— BEGIN Page —

So that that one encompassing “I agree” – box makes way for dozens of boxes that you have to tick off each separately? Because that is what the strict application of the GDPR actually means under the heading of ‘privacy by design’.
The National Register Number: The Ultimate GDPR Breach
In fact, the problem is even more deeply ingrained in our society. Just think of our government services and their many forms. It all starts with the national register number: you can read our age from that. A choice that was made many years ago, but also has enormous consequences in these privacy-sensitive times. Do people need your date of birth when you fill out your tax form? Not really, and yet this is there.
That is not the only thing that is stated on most government forms: people almost always ask for your name, address, date of birth and place of birth. A boon for administrative officials? Maybe, but at the very least a boon for hackers. With every successful break-in, the data thief is simply given extra information that was not even necessary for the processing of the form.

— END Page —

*Parts of the exercise:*
a: Can you retype the stretch of the GDPR piece from "That is not" through "of the form."?
b: Can you write what comes next in the GDPR piece, picking up after its last sentence?

— BEGIN Collected material —

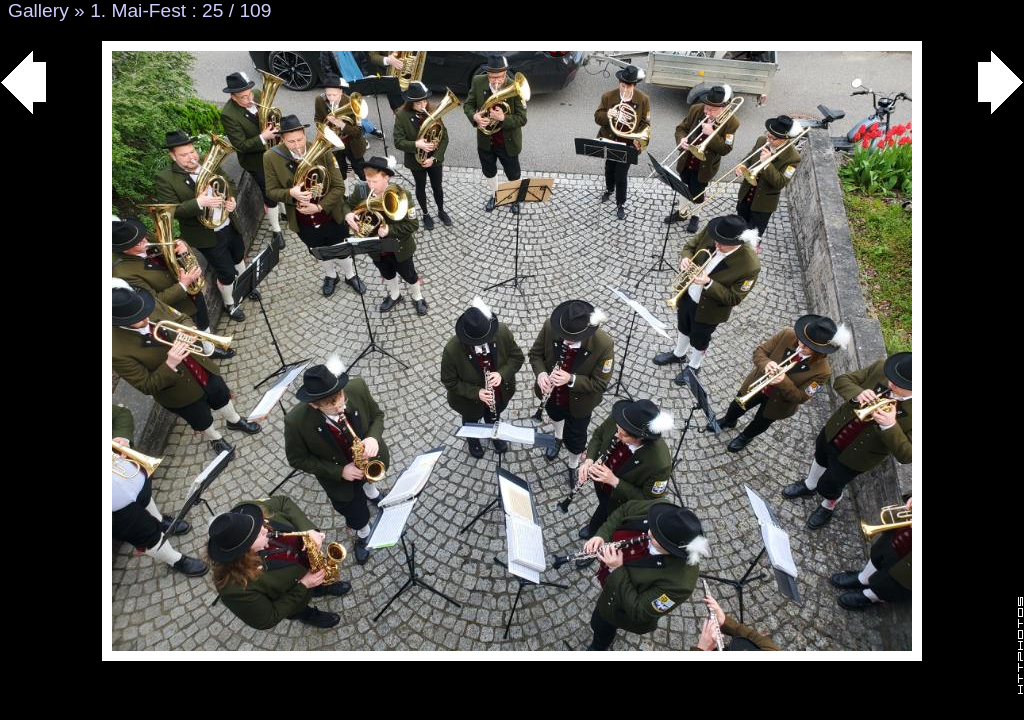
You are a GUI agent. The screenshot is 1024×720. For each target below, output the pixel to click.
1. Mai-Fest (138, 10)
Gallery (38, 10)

— END Collected material —

*The replies:*
a:
That is not the only thing that is stated on most government forms: people almost always ask for your name, address, date of birth and place of birth. A boon for administrative officials? Maybe, but at the very least a boon for hackers. With every successful break-in, the data thief is simply given extra information that was not even necessary for the processing of the form.

b:
Also read: help with right to be forgotten
Right to be erased? Downright dangerous
One of the most important provisions of the GDPR is the right to be forgotten. But what exactly does that mean? Many fill this in as ‘the right to be erased’, but has anyone ever thought about how dangerous this can be? I’ve experienced it myself, and many with me: if someone close to you dies, and they accidentally delete your name from the national register instead of that of the deceased, it can sometimes take years before that wrong is rectified.
If your data is really erased for good, this becomes even more complex and Kafka is suddenly very close. A practical example, more on the business side: an employee leaves your company and demands that all non-tax data (in other words, all data about performance and evaluation) be deleted. A while later, another employee wants to consult that kind of data to benchmark performance, general conditions, etc… But that data is gone, for good.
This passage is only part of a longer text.